The exploitation of adjunct faculty

Kevin Birmingham is the winner of the Truman Capote Award for his book,The Most Dangerous Book: The Battle for James Joyce’s Ulysses. The book also won the 2015 PEN New England Award for Nonfiction. You would think that an author of a first book that won multiple prizes would be a rising academic star. But Birmingham is just an adjunct faculty member at Harvard, where ‘adjunct’ means he is paid on a short-term contract and is not on the tenure ladder. He gave a speech titled “The Great Shame of Our Profession” as part of the Capote award ceremony, and the speech has been published in the Chronicle of Higher Education. It’s about the exploitation of adjunct faculty in the humanities.

Here’s a sample.

According to the 2014 congressional report, adjuncts’ median pay per course is $2,700. An annual report by the American Association of University Professors indicated that last year “the average part-time faculty member earned $16,718” from a single employer. Other studies have similar findings. Thirty-one percent of part-time faculty members live near or below the poverty line. Twenty-five percent receive public assistance, like Medicaid or food stamps. One English-department adjunct who responded to the survey said that she sold her plasma on Tuesdays and Thursdays to pay for her daughter’s day care. Another woman stated that she taught four classes a year for less than $10,000. She wrote, “I am currently pregnant with my first child. … I will receive NO time off for the birth or recovery. It is necessary I continue until the end of the semester in May in order to get paid, something I drastically need. The only recourse I have is to revert to an online classroom […] and do work while in the hospital and upon my return home.” Sixty-one percent of adjunct faculty are women.

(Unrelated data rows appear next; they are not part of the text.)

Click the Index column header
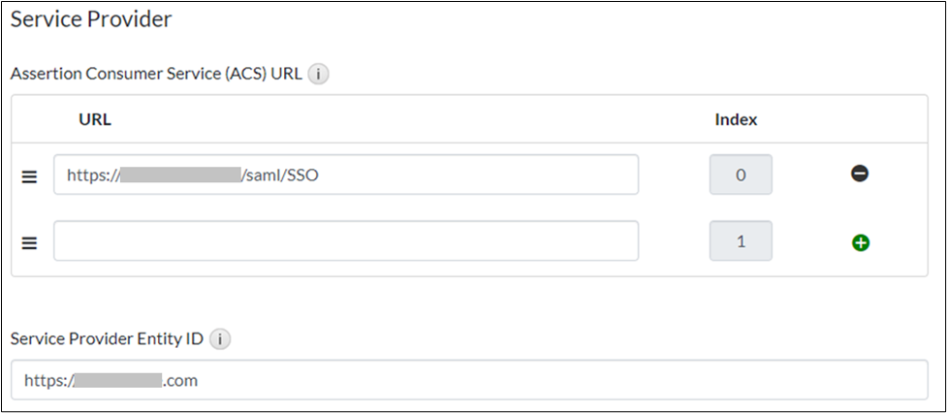This screenshot has width=947, height=413. (x=736, y=120)
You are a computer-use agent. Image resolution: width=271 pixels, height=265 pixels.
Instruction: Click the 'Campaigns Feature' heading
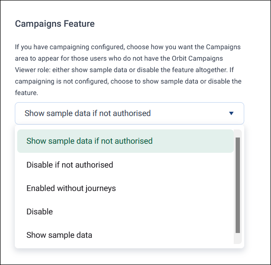click(x=55, y=24)
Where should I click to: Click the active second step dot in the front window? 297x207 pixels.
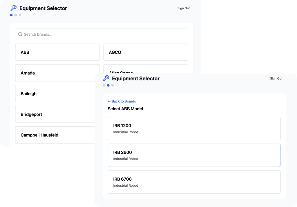tap(108, 85)
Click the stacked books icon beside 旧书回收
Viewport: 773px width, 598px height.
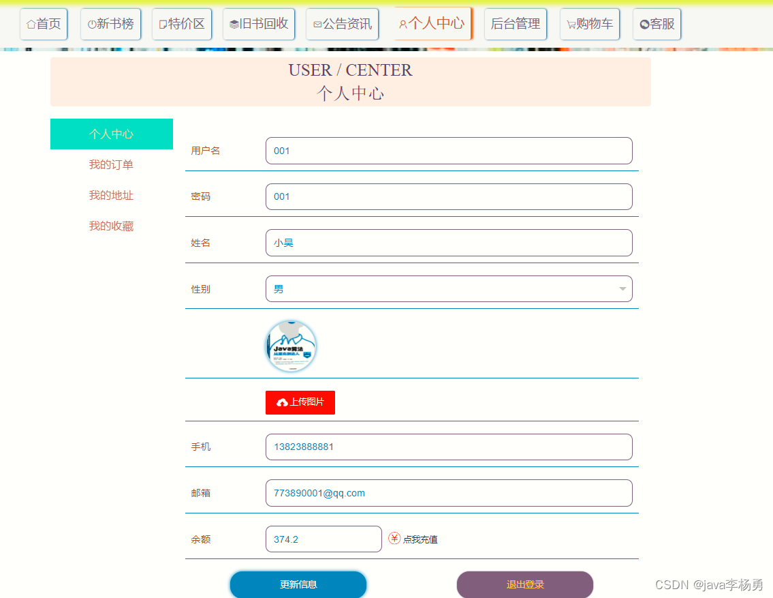tap(234, 25)
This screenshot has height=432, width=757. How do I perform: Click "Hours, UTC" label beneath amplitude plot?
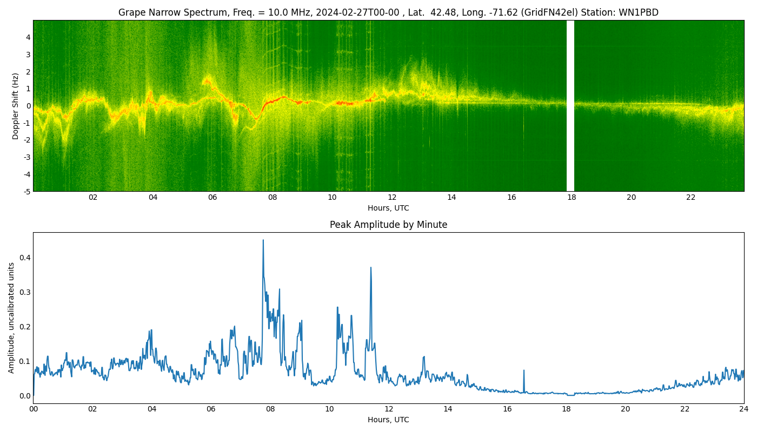point(388,420)
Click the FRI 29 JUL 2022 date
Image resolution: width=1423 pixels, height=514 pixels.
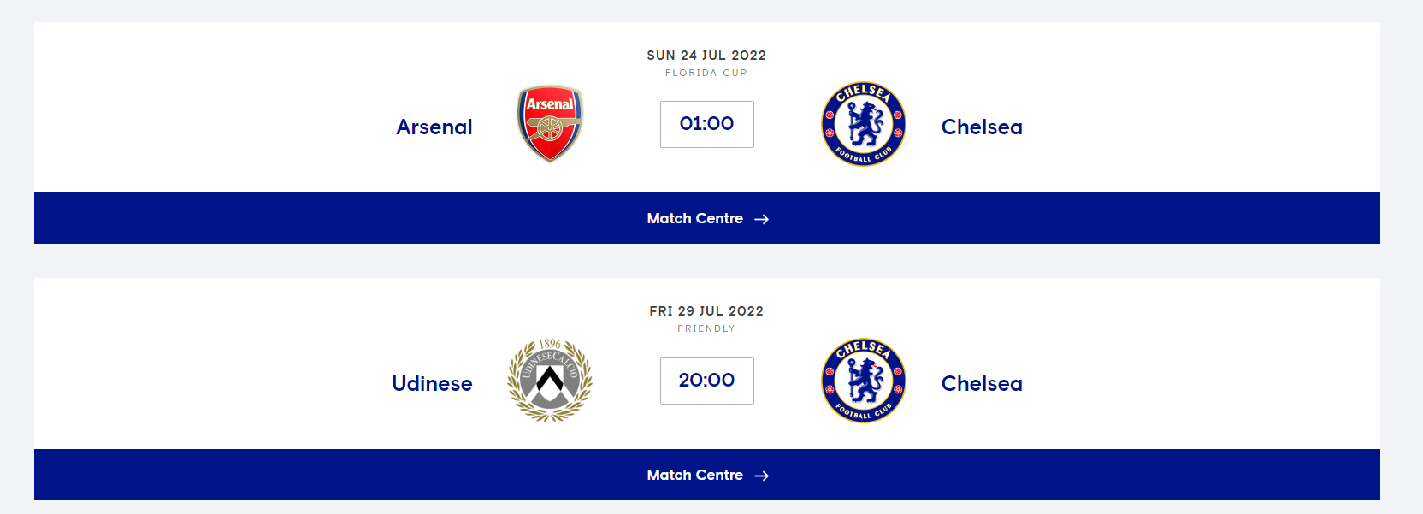pos(706,311)
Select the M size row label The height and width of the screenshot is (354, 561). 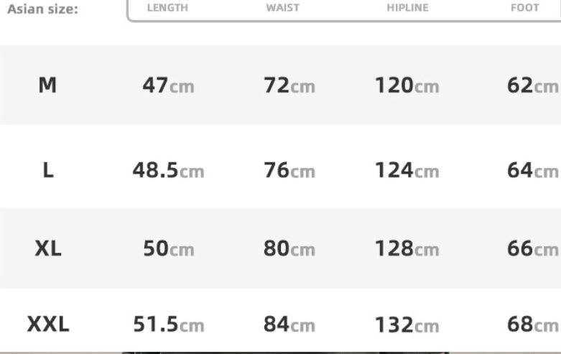[x=48, y=85]
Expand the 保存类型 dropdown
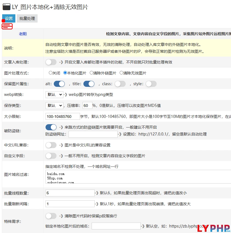The width and height of the screenshot is (231, 233). (54, 106)
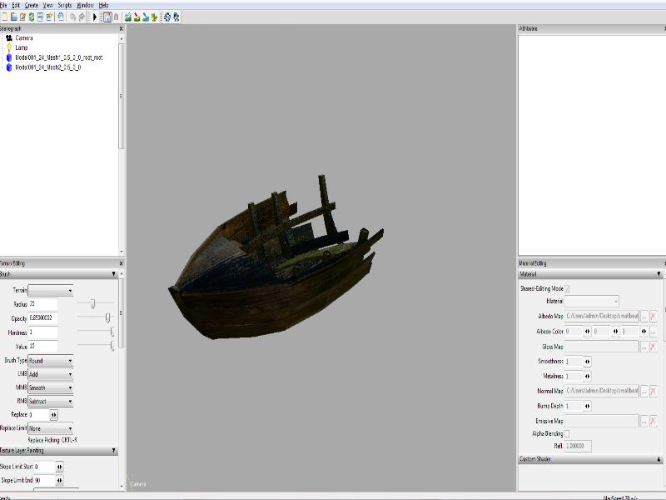
Task: Toggle the Alpha Blending checkbox
Action: pos(568,434)
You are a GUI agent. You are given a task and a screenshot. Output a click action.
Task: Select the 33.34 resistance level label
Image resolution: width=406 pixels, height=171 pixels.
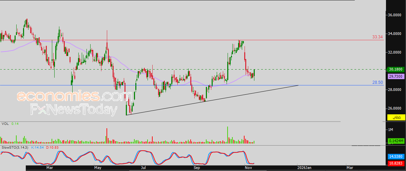click(378, 37)
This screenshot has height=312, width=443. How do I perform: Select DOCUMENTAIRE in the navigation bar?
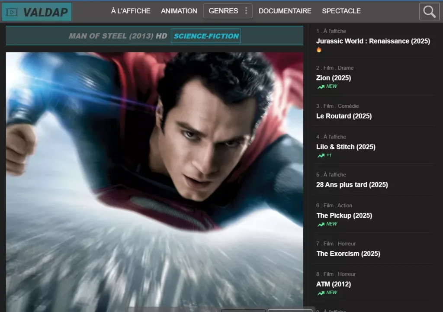pos(285,11)
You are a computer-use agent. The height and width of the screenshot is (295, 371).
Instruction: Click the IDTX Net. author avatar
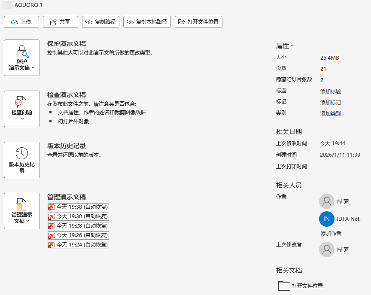[x=327, y=219]
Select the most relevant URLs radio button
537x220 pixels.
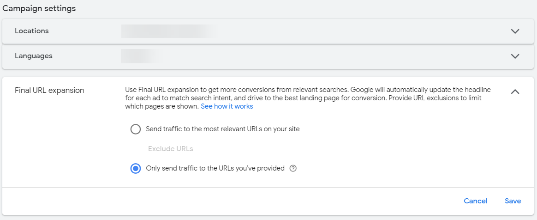pyautogui.click(x=136, y=129)
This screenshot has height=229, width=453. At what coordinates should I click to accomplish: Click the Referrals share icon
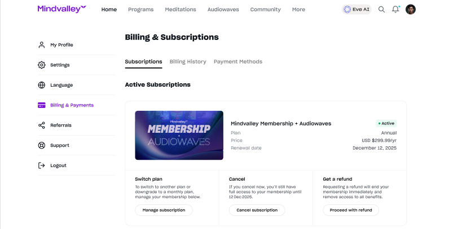pos(42,125)
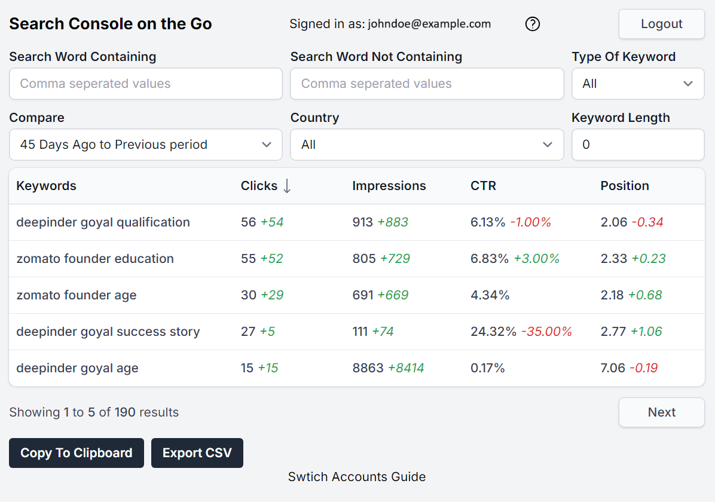The height and width of the screenshot is (502, 715).
Task: Select the 'deepinder goyal qualification' keyword row
Action: tap(103, 222)
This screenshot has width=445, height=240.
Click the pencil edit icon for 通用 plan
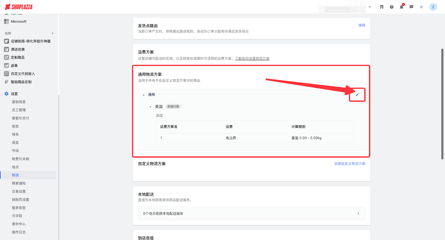tap(357, 95)
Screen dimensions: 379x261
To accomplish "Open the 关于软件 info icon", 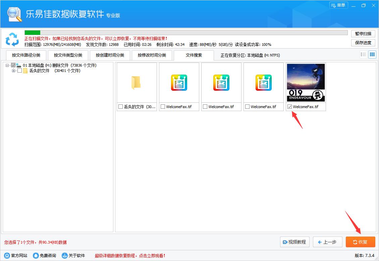I will [64, 255].
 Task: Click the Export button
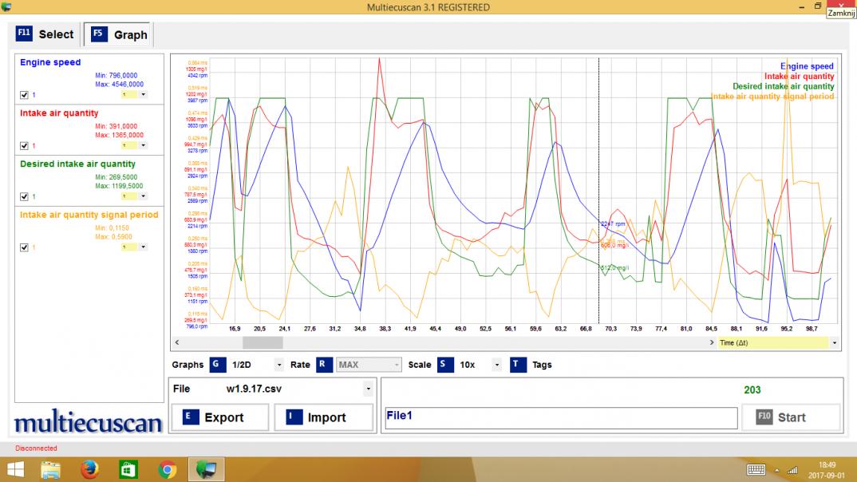(222, 417)
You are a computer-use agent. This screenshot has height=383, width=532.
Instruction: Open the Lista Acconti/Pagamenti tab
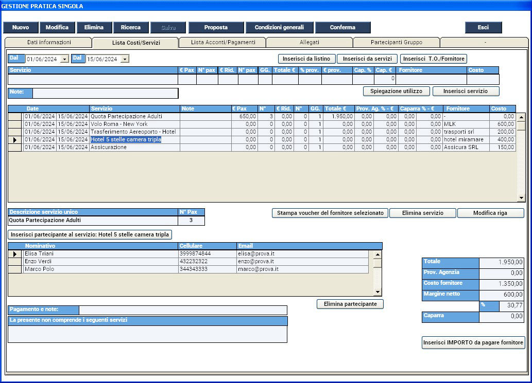(222, 42)
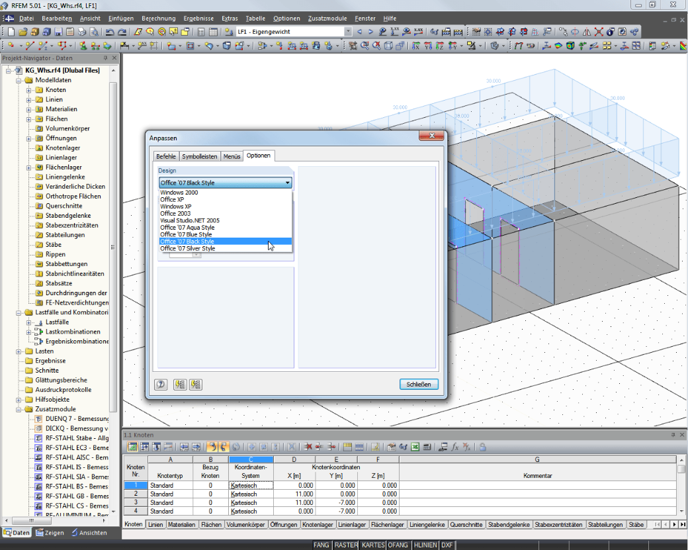This screenshot has width=688, height=550.
Task: Click the Schließen button
Action: [419, 384]
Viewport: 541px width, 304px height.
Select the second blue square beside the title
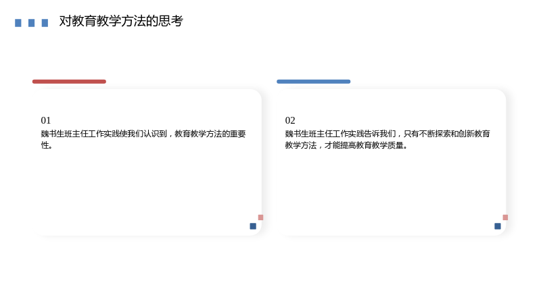pyautogui.click(x=31, y=23)
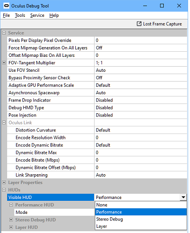Viewport: 190px width, 233px height.
Task: Collapse the Performance HUD subsection
Action: [11, 205]
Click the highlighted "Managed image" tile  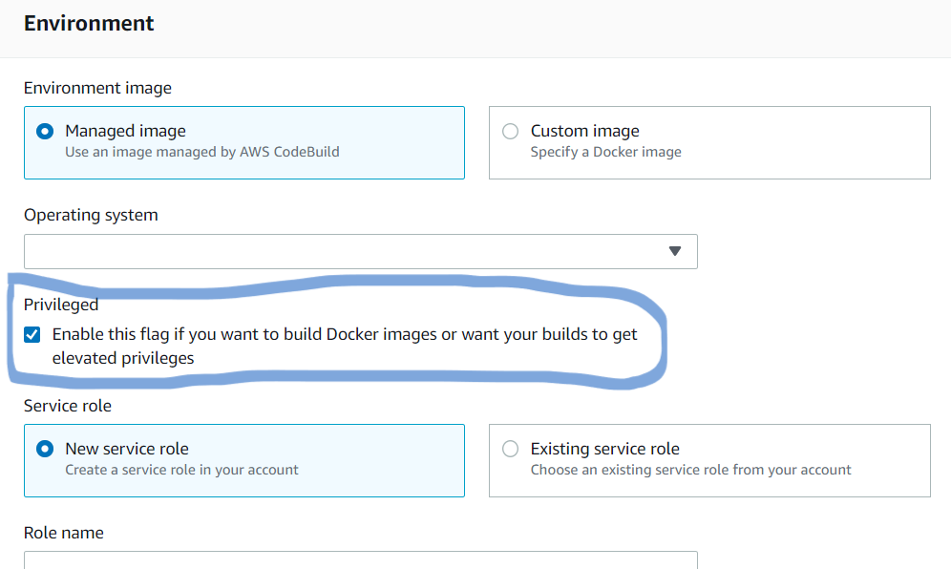[x=244, y=141]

The problem is not exclusive to the humanities. There are also adjunct faculty in science and some argue that post docs are often exploited in science. And it is not a marginal problem: the majority of college faculty are now ‘contingent’.

By 2011, 51 percent of college faculty were part-time, and another 19 percent were non–tenure track, full-time employees. In other words, 70 percent were contingent faculty, a broad classification that includes all non–tenure track faculty (NTTF), whether they work full-time or part-time.

The proportion of college faculty who are contingent is growing.

Read the whole thing, but a warning: if you are a scientist or a journalist you may have trouble appreciating the writing. Or at least I did. The first few paragraphs are a paean to “narrative historicism”, the humanities methodology Birmingham used in his prize-winning book. The tone then shifts abruptly and becomes a jeremiad against the universities.

I sent the essay to a friend who is a professor of comparative literature, with a complaint about humanists who can’t write a proper introduction to an argument. He wrote back and (kindly) demolished my complaint: the essay is beautifully constructed, and the jeremiad is itself an example of the narrative historicist approach.

In other words: be patient, the man is writing for humanists, not scientists. And he needs a job.